In the fall of 2000, she entered law school at Dalhousie. She had always enjoyed music theory and the academic side of her music studies, and “law just seemed like a natural choice for me.” Law also offered a chance to promote “social equity” and help people who are less fortunate. “There are people who have advantages that other people don’t have, through no fault of their own.”
After graduation, she articled at Boyne Clarke and was hired upon her call to the bar. She got a chance to make a difference as counsel for plaintiffs in personal injury cases, “helping people who have been hurt to navigate through the insurance system.” She gravitated to cases involving disputes over long-term disability benefits, pension entitlements, and veteran’s allowances, where a success can be the difference between comfort and poverty. Representing clients ranging from feuding neighbours to large corporations, she still feels she promotes social equity. Helping a company, she says, helps countless people through “the trickle-down effect.”
That’s the attitude Barbara Hart sees in Hiltz LeBlanc’s work as vice president of the Moving In New Directions Society (MINDS), which operates a residential house for people with brain injuries. “She is one of a kind,” says Hart, past president of MINDS. “She’s very, very competent, very understanding . . . she has never, ever failed to live up to the expectations that we’ve had of her. She’s been a true friend to the organization.”

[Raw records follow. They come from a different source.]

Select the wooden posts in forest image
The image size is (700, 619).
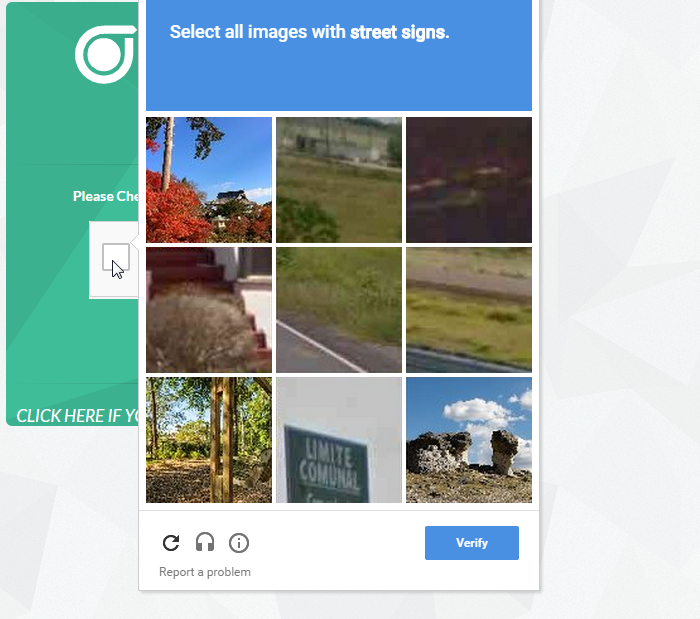(x=209, y=440)
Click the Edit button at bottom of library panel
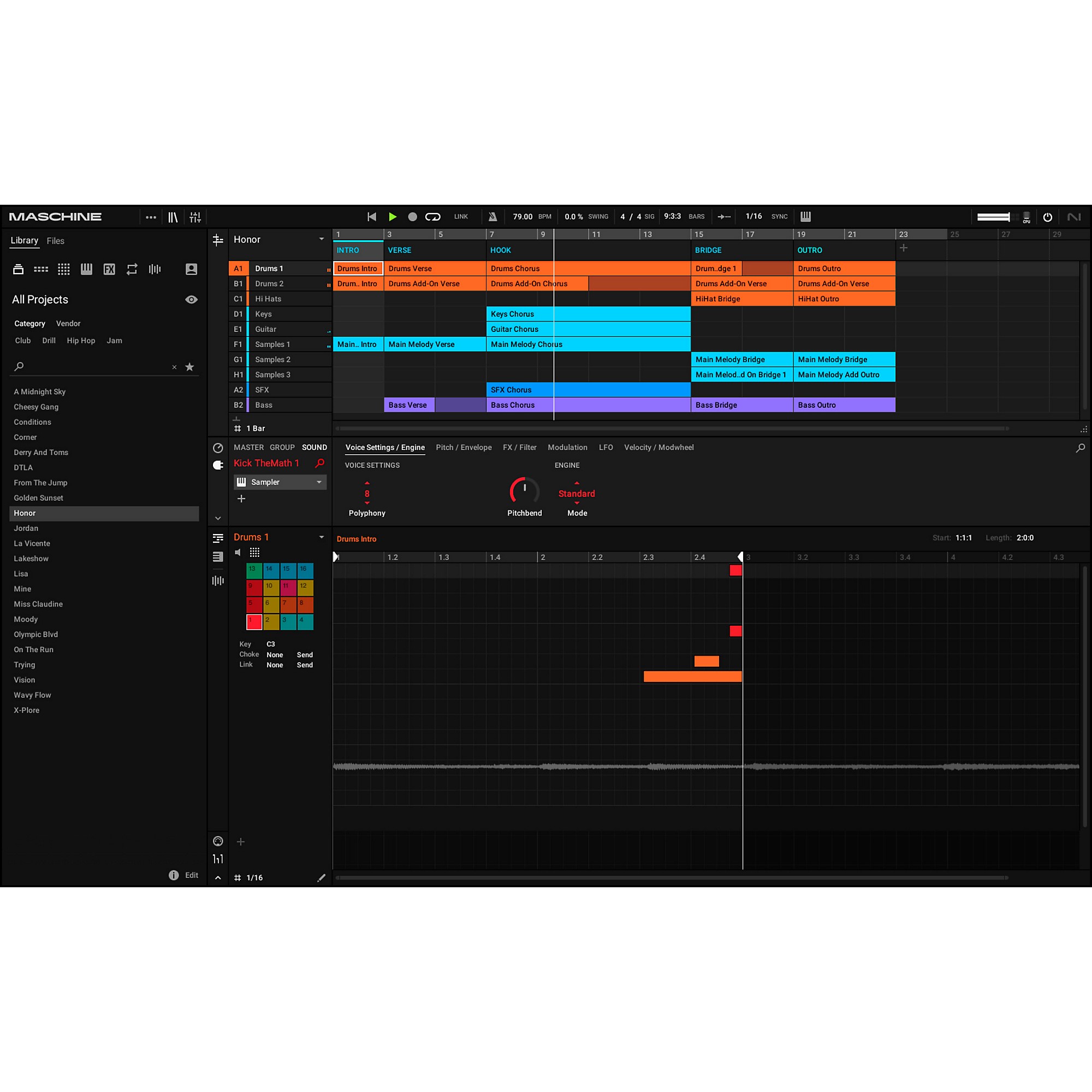This screenshot has height=1092, width=1092. point(192,875)
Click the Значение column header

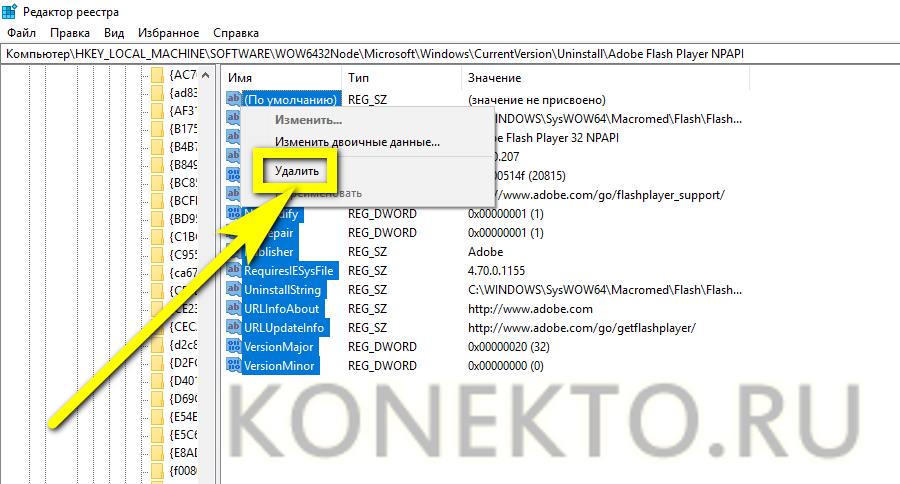click(x=495, y=77)
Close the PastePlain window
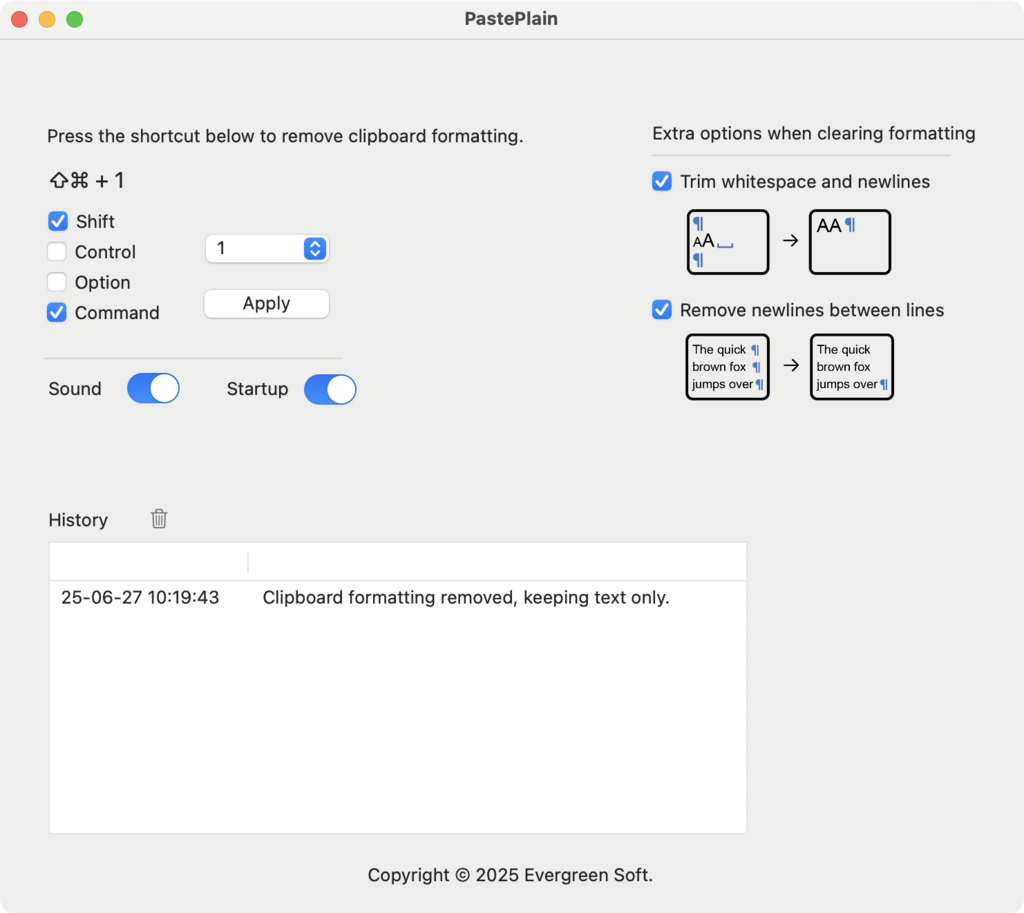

Despite the demands of her legal career, she continues with the reserve band as a musician, vocalist, and MC for charity concerts and other events. Her commitment and loyalty impresses her band leader, Capt. Patrick Forde. “There’s times when she gets beyond busy,” he notes, “yet it’s very seldom that she misses a rehearsal.” He’s not surprised, describing the band as “a family outside of the family. It just becomes part of what you do and who you are and I believe that’s why she’s still in this band. . . .”
Hiltz LeBlanc says being able to perform leaves her with no regrets about abandoning her musical career and brings balance to her legal work and family life. Practising law “is so interesting and so stimulating that it would be very easy to just spend every waking minute and moment living, eating, breathing, sleeping it,” she says. Music “turns your mind to something else, so you don’t become singularly focused.”
“Being able to express myself through music or being in the military,” she adds, “life wouldn’t be life without that.”